[Screenshot grounding data]
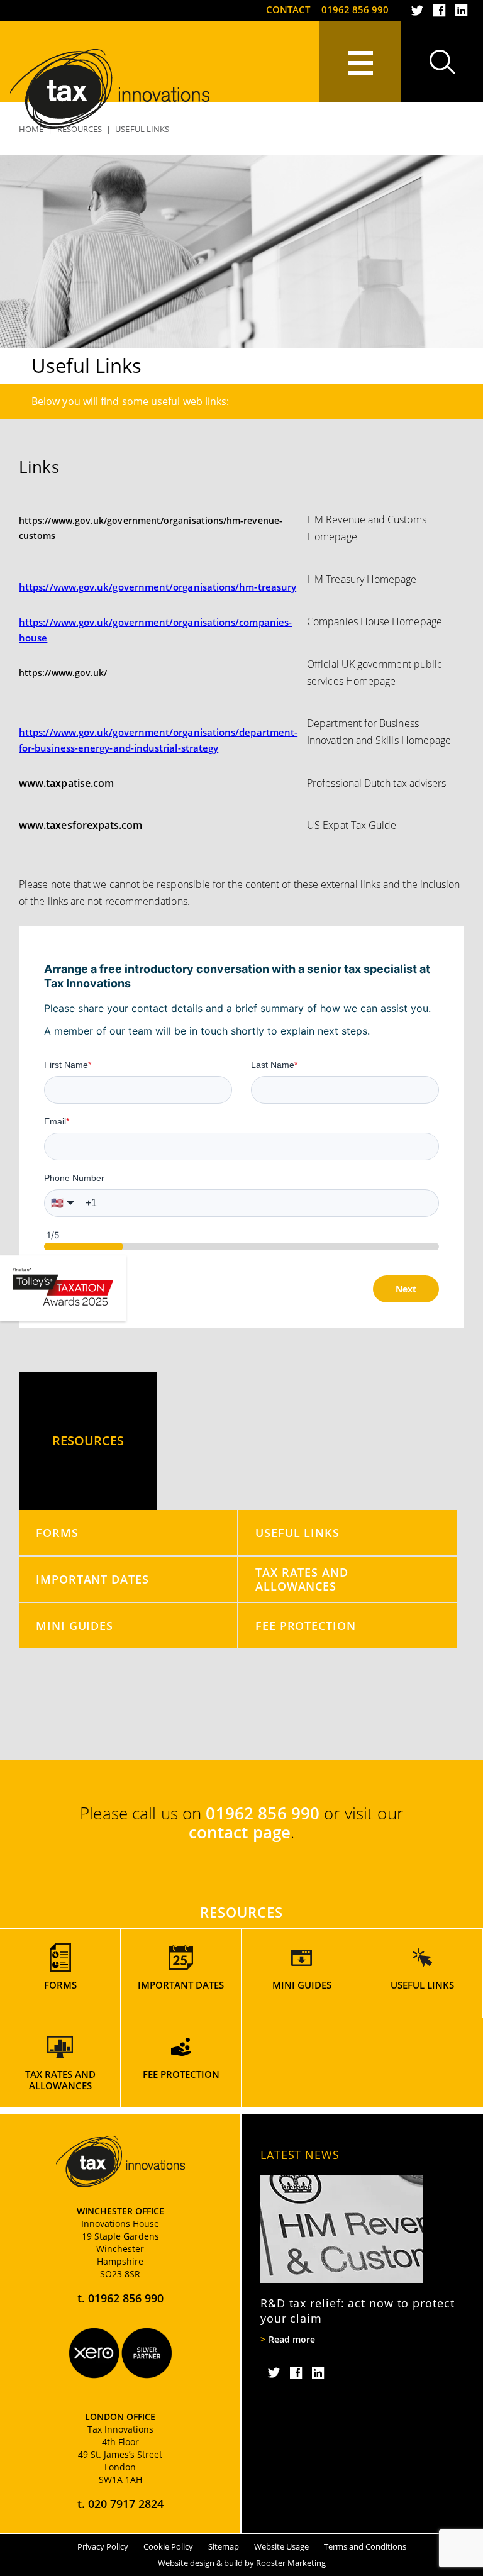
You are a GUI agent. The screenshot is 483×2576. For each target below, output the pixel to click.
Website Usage (281, 2546)
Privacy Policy (102, 2546)
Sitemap (223, 2546)
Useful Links (297, 1532)
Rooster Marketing (291, 2562)
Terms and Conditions (365, 2546)
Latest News (300, 2154)
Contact (288, 9)
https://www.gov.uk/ (63, 673)
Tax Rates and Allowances (301, 1579)
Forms (57, 1532)
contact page (240, 1832)
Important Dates (92, 1579)
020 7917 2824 (126, 2503)
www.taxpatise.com (66, 783)
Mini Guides (74, 1625)
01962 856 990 (355, 9)
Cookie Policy (168, 2546)
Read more (292, 2339)
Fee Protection (305, 1625)
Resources (88, 1440)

● Work to complete:
Using the records above, output their complete text exactly, minus any images.

● Output for this exercise:
You are a GUI agent. The screenshot is 483×2576. For each target below, output the pixel to click.
Website Usage (281, 2546)
Privacy Policy (102, 2546)
Sitemap (223, 2546)
Useful Links (297, 1532)
Rooster Marketing (291, 2562)
Terms and Conditions (365, 2546)
Latest News (300, 2154)
Contact (288, 9)
https://www.gov.uk/ (63, 673)
Tax Rates and Allowances (301, 1579)
Forms (57, 1532)
contact page (240, 1832)
Important Dates (92, 1579)
020 7917 2824 (126, 2503)
www.taxpatise.com (66, 783)
Mini Guides (74, 1625)
01962 856 990 (355, 9)
Cookie Policy (168, 2546)
Read more (292, 2339)
Fee Protection (305, 1625)
Resources (88, 1440)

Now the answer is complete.